- WHAT YOU NEED TO DO
Reproduce the listing from the line containing "search input field" through the line containing "Action: click(x=1014, y=97)", inclusive, with "camera icon" replaced by "microphone icon" and nothing else altered.

-- start of MATERIAL TO PROCESS --

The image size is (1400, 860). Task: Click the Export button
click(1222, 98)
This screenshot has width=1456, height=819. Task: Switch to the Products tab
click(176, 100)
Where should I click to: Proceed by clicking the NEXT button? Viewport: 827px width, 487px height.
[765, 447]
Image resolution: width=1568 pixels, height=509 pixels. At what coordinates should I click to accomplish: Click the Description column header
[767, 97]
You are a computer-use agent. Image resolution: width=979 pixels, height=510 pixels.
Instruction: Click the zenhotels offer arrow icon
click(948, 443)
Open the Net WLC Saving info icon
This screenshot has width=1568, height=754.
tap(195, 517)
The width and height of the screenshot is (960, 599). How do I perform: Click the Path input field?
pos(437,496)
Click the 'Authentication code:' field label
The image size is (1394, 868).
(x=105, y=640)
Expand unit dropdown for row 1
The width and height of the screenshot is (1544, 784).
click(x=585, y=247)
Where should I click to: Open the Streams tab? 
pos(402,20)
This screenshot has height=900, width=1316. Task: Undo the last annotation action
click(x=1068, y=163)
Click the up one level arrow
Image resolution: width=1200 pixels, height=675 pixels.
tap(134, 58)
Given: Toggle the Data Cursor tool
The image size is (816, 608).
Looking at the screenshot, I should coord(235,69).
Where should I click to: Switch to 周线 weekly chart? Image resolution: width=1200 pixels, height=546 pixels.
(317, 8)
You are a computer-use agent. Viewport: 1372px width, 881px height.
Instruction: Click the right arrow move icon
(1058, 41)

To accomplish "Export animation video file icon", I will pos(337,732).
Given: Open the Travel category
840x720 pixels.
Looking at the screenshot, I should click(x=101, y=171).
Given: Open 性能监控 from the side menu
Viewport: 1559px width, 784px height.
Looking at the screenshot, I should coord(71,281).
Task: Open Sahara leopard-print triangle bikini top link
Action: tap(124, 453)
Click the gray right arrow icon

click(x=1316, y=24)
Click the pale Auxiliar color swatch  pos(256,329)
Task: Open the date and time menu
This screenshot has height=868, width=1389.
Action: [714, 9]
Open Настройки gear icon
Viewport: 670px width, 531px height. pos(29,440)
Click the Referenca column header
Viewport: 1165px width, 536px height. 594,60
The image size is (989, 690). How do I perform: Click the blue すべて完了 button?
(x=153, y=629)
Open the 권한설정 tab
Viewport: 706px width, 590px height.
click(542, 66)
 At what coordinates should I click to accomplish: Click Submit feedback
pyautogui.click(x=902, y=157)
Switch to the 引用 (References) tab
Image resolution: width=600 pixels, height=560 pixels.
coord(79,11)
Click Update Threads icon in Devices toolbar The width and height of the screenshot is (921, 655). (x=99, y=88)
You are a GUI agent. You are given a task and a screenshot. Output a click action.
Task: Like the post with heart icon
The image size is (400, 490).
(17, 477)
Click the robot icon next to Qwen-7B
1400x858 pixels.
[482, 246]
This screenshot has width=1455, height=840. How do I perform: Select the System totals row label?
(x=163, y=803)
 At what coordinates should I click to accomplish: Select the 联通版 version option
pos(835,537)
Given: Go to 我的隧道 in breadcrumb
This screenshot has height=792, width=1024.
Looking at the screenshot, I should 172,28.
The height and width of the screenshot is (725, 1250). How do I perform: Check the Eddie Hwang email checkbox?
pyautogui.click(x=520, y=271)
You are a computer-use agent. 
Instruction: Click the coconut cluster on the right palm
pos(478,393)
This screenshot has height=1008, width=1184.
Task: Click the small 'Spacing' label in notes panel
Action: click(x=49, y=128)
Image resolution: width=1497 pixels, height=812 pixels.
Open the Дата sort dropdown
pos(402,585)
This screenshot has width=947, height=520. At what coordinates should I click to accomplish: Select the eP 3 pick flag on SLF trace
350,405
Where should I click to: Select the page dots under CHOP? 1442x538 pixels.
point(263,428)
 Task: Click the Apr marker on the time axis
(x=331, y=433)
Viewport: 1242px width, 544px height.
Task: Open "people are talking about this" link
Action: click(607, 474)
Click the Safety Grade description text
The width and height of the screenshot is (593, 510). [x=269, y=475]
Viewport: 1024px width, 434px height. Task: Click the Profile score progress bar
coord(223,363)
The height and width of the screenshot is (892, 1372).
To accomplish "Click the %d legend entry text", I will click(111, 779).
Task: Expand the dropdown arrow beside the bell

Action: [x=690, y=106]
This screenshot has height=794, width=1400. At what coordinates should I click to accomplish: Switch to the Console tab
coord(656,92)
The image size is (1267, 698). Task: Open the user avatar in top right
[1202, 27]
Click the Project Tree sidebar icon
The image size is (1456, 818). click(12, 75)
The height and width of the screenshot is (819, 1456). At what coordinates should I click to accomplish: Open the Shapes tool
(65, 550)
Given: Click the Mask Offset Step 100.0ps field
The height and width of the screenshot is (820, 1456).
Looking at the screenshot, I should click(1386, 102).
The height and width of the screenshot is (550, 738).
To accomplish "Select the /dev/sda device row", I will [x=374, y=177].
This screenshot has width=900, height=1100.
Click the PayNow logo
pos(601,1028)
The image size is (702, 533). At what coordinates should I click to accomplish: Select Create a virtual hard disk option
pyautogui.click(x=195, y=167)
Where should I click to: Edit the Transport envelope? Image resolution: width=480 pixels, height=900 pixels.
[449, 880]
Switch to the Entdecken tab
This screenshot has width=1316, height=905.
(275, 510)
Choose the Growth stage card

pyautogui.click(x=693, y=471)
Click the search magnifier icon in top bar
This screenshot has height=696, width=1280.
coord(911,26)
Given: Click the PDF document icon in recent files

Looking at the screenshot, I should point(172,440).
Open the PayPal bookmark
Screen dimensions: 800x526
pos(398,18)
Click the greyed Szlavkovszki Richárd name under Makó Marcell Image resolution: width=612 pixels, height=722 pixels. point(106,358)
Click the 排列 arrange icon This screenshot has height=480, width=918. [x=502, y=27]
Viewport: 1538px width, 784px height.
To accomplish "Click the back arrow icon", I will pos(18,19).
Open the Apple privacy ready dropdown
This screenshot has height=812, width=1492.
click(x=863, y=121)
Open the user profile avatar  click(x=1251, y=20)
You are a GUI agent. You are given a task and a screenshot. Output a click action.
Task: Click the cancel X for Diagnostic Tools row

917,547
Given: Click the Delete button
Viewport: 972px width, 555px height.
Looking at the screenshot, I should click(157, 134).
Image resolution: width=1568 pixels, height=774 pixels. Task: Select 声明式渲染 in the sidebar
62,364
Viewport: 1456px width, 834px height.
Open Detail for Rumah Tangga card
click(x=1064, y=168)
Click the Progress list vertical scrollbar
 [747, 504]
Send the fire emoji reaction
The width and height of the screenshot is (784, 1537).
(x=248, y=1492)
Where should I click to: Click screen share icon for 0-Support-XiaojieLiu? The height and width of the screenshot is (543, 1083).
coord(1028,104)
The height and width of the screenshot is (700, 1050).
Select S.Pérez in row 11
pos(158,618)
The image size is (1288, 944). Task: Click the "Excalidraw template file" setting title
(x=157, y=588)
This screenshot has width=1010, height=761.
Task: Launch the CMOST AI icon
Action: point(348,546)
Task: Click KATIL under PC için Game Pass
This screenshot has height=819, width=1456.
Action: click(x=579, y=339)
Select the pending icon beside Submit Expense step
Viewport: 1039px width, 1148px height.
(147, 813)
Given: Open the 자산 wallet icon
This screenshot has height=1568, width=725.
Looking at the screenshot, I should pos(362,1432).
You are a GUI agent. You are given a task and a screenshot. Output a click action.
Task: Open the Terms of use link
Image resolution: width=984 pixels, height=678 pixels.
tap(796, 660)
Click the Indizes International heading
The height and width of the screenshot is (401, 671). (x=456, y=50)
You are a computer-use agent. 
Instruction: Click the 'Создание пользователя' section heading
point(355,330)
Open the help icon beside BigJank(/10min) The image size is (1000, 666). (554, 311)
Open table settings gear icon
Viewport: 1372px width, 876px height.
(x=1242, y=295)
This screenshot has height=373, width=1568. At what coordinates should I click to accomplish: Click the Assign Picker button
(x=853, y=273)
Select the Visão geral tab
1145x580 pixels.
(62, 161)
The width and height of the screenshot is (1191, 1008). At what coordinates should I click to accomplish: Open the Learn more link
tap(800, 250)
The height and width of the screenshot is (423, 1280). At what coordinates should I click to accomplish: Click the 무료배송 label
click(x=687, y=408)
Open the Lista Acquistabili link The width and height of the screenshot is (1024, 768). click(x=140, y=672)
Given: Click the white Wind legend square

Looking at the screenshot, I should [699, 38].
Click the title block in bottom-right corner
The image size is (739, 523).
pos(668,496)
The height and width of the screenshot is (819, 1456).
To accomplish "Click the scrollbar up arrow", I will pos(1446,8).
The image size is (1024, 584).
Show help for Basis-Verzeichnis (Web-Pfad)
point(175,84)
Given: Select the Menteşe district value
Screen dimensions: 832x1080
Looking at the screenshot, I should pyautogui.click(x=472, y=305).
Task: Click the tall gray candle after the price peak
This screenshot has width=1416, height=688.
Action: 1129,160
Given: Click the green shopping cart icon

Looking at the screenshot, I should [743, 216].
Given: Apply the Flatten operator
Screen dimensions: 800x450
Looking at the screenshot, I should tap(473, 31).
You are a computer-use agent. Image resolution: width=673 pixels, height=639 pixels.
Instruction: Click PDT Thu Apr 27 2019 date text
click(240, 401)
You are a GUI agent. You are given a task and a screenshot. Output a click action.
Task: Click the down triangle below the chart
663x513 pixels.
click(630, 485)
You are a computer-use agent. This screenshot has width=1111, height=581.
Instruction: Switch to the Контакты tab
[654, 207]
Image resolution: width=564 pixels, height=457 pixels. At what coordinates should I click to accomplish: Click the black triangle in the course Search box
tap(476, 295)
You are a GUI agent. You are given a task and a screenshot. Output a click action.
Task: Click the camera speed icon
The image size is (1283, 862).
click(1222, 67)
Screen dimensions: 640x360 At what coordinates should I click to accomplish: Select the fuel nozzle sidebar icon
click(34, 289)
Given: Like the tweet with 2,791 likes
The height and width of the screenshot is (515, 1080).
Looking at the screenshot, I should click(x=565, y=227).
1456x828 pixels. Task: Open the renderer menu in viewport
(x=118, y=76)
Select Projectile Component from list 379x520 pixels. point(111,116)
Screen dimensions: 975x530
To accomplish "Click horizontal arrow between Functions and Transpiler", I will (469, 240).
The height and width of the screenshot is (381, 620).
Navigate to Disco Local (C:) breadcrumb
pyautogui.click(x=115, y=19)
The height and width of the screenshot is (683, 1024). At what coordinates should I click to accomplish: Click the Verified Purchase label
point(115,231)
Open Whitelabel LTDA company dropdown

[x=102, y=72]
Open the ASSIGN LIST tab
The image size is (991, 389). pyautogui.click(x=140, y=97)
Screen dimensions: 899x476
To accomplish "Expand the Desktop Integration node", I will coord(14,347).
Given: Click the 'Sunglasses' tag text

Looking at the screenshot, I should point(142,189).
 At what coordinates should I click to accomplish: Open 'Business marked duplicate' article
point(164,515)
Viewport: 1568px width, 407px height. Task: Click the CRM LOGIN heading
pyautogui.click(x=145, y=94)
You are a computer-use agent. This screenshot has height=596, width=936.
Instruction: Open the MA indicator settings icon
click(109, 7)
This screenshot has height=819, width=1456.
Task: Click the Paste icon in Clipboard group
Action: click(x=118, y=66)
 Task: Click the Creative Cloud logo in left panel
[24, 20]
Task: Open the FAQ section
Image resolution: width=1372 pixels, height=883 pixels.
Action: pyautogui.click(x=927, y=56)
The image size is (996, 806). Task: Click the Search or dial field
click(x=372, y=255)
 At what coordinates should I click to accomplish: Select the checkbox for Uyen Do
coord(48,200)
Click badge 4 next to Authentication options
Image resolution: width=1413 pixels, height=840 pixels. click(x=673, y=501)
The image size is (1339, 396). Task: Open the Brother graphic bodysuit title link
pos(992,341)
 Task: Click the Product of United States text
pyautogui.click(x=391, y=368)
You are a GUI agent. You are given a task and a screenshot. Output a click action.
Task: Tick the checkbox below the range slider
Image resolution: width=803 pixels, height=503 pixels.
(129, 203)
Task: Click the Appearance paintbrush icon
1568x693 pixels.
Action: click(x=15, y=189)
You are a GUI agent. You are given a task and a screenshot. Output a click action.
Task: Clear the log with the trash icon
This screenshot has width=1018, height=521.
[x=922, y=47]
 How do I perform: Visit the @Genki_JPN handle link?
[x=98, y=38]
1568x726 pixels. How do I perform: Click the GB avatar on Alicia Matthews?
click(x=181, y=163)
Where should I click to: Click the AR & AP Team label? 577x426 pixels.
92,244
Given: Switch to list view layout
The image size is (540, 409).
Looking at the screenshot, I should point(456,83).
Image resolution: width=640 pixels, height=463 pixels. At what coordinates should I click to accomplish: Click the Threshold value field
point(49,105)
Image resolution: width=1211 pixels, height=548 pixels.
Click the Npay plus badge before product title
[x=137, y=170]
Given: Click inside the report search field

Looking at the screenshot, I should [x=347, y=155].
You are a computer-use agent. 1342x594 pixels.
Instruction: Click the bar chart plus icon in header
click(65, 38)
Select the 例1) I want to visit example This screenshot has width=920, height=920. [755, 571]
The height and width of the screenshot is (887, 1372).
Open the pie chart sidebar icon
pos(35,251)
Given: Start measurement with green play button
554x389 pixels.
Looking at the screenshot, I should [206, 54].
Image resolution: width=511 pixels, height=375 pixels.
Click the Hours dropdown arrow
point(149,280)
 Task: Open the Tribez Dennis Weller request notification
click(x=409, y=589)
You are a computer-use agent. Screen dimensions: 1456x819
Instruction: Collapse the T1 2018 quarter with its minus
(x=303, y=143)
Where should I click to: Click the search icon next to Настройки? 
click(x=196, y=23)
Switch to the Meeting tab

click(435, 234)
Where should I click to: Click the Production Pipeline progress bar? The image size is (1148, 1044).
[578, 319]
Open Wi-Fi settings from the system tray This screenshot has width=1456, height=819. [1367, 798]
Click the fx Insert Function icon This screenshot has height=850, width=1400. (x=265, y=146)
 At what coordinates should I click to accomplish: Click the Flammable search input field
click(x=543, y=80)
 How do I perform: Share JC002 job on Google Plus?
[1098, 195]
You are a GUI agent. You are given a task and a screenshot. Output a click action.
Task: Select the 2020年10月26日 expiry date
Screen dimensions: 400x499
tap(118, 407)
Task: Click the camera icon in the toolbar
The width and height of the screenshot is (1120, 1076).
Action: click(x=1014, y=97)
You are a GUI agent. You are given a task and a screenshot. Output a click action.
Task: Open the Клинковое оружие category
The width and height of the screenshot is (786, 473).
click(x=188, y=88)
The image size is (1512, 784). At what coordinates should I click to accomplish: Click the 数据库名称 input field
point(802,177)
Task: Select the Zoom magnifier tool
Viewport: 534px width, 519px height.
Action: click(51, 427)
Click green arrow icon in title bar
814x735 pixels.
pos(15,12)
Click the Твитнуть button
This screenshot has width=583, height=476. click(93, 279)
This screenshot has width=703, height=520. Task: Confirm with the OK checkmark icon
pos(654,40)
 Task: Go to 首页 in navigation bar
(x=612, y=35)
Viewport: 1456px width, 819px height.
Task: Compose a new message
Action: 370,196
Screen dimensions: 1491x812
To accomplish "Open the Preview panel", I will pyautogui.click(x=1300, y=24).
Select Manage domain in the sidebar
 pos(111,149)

-- end of MATERIAL TO PROCESS --

- FINAL RESULT
 At what coordinates should I click to accomplish: Click the Flammable search input field
click(x=543, y=80)
 How do I perform: Share JC002 job on Google Plus?
[1098, 195]
You are a GUI agent. You are given a task and a screenshot. Output a click action.
Task: Select the 2020年10月26日 expiry date
Screen dimensions: 400x499
tap(118, 407)
Task: Click the microphone icon in the toolbar
The width and height of the screenshot is (1120, 1076).
Action: click(x=1014, y=97)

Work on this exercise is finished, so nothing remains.